The answer should be a single number, the count of lines in this material that contain "layer".

.....

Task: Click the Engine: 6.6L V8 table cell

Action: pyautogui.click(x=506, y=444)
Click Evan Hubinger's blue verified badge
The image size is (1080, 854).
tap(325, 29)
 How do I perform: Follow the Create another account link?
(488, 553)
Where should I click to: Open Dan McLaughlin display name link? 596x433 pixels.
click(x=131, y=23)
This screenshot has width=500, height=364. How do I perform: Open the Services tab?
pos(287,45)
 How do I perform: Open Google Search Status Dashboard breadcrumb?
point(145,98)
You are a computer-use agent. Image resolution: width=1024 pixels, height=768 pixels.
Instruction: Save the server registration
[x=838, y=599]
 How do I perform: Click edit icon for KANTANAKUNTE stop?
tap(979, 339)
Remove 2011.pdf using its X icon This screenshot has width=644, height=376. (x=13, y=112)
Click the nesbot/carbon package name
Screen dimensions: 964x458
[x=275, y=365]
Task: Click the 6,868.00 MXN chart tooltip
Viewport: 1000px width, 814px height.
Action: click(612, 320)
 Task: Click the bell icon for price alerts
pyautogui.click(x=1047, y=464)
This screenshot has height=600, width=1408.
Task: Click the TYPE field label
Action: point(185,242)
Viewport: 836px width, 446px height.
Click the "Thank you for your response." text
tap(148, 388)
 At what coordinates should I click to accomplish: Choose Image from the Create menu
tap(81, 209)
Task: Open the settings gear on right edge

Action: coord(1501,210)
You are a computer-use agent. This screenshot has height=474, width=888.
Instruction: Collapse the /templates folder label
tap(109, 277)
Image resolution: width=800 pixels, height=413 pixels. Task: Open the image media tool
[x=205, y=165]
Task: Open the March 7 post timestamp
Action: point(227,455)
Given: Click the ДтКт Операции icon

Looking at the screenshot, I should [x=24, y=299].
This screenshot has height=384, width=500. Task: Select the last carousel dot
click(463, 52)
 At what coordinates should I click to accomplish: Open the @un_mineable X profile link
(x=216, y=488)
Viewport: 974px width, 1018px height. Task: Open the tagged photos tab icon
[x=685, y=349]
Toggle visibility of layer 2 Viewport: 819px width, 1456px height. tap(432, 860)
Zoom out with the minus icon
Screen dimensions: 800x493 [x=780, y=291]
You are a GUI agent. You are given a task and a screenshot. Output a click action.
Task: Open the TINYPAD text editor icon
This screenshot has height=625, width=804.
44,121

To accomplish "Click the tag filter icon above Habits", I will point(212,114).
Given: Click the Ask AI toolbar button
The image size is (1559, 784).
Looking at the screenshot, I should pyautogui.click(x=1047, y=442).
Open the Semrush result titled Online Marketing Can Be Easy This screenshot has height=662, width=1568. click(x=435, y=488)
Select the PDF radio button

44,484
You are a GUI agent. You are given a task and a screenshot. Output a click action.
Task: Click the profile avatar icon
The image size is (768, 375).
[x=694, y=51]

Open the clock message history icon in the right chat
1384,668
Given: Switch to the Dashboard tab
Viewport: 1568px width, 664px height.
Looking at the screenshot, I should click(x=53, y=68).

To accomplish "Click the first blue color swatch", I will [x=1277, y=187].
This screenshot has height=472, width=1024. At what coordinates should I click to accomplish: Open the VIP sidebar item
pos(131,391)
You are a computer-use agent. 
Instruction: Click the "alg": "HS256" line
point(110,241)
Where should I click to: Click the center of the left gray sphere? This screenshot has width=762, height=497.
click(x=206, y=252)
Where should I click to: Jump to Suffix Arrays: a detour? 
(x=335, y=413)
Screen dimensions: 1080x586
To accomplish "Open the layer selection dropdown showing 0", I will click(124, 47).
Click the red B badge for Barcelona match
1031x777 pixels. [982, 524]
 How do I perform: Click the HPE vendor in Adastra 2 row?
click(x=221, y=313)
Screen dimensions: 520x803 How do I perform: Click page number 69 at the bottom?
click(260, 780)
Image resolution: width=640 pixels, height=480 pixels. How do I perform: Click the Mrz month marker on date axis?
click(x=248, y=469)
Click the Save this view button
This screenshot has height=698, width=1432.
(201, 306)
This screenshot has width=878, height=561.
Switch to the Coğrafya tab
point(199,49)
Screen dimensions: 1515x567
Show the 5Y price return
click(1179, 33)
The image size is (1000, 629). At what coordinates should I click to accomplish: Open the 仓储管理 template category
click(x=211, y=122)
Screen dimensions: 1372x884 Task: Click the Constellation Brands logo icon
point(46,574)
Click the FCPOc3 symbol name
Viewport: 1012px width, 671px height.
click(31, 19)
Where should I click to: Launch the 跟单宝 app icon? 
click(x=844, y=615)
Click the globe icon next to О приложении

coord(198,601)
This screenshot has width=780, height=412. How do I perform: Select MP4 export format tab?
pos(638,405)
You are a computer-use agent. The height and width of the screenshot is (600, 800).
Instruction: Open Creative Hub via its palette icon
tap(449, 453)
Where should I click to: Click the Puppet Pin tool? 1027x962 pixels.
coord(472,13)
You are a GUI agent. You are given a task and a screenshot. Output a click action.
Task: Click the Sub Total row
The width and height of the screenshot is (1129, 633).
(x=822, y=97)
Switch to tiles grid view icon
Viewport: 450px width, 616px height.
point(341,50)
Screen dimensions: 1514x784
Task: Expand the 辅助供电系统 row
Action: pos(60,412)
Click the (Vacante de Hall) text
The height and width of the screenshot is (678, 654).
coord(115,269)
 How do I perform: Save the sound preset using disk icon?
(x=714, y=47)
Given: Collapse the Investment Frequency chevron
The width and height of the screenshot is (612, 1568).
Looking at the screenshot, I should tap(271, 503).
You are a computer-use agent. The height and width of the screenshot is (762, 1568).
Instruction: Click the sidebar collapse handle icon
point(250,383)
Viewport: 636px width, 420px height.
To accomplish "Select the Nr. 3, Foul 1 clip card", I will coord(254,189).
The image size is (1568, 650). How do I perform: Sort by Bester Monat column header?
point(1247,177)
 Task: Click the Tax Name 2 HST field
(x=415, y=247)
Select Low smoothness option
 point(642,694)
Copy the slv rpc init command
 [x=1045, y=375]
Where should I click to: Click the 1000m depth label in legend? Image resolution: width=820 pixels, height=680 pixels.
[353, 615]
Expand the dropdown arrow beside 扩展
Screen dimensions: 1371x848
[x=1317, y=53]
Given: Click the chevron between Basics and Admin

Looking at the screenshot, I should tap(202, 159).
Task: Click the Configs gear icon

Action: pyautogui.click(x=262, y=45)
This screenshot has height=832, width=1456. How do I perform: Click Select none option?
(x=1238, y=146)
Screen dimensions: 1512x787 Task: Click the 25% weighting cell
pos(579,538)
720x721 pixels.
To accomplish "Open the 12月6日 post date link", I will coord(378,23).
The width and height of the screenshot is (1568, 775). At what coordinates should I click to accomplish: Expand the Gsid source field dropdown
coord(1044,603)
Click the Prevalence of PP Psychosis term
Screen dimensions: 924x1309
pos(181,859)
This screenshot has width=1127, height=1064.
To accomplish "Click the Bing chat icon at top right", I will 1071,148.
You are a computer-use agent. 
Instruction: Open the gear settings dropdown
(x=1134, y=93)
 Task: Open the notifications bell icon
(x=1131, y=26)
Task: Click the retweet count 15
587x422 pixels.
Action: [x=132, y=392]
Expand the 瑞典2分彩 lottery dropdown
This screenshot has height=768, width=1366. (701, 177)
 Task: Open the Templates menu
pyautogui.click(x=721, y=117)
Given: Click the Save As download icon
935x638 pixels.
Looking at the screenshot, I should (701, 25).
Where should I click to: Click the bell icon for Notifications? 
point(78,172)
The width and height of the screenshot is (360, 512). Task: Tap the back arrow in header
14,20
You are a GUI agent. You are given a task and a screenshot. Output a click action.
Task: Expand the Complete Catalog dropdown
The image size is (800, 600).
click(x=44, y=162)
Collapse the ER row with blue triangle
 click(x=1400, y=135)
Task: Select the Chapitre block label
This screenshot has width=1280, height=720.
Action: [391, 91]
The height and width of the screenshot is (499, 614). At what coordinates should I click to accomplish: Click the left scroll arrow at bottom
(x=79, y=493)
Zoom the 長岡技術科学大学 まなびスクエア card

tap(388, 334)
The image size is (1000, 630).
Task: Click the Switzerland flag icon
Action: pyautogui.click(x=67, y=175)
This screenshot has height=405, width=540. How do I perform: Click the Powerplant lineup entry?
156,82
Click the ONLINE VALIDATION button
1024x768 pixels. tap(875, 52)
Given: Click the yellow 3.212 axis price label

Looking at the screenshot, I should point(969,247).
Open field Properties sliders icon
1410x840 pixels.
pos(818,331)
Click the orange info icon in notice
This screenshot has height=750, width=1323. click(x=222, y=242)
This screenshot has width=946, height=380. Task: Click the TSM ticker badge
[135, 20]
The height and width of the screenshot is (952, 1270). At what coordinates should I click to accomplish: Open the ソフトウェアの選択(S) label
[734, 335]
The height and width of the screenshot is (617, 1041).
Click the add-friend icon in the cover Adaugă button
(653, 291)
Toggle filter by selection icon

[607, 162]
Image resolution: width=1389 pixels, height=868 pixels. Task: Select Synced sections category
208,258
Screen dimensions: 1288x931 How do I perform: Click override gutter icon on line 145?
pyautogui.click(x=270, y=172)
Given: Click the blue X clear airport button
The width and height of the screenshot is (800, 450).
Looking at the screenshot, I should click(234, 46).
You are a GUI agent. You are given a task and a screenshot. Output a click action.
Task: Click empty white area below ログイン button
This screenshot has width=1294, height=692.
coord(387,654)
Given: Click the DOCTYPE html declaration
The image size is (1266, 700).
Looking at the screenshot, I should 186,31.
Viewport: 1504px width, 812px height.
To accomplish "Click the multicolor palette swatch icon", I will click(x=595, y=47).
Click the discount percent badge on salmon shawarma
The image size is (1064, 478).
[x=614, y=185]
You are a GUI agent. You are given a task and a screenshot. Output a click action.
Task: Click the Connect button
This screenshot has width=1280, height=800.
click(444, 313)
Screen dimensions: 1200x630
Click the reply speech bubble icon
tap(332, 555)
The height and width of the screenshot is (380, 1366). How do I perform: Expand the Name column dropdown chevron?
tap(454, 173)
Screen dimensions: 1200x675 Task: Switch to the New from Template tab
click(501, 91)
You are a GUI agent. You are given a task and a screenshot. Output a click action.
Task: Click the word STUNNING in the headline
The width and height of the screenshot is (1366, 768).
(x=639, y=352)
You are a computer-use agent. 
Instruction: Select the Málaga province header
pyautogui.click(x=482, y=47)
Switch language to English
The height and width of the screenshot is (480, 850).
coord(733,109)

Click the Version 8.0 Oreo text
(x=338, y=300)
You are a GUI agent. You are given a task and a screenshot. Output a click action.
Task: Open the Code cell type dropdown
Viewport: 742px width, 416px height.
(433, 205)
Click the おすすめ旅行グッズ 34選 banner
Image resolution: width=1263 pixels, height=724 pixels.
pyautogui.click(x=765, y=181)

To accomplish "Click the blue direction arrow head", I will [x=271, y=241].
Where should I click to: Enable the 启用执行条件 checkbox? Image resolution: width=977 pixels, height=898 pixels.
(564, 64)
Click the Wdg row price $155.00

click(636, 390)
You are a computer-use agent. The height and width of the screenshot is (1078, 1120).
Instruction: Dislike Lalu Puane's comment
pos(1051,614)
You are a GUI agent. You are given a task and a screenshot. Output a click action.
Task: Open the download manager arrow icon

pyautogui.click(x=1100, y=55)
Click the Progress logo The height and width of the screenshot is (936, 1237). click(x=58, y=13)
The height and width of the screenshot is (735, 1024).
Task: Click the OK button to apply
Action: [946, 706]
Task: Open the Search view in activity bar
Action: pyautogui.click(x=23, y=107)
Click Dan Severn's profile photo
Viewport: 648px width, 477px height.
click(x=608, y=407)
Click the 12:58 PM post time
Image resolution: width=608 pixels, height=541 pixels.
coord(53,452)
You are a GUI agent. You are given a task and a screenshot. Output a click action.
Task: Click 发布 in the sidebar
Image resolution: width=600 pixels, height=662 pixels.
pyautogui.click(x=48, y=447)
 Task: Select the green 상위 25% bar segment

.....

**Worked solution:** 2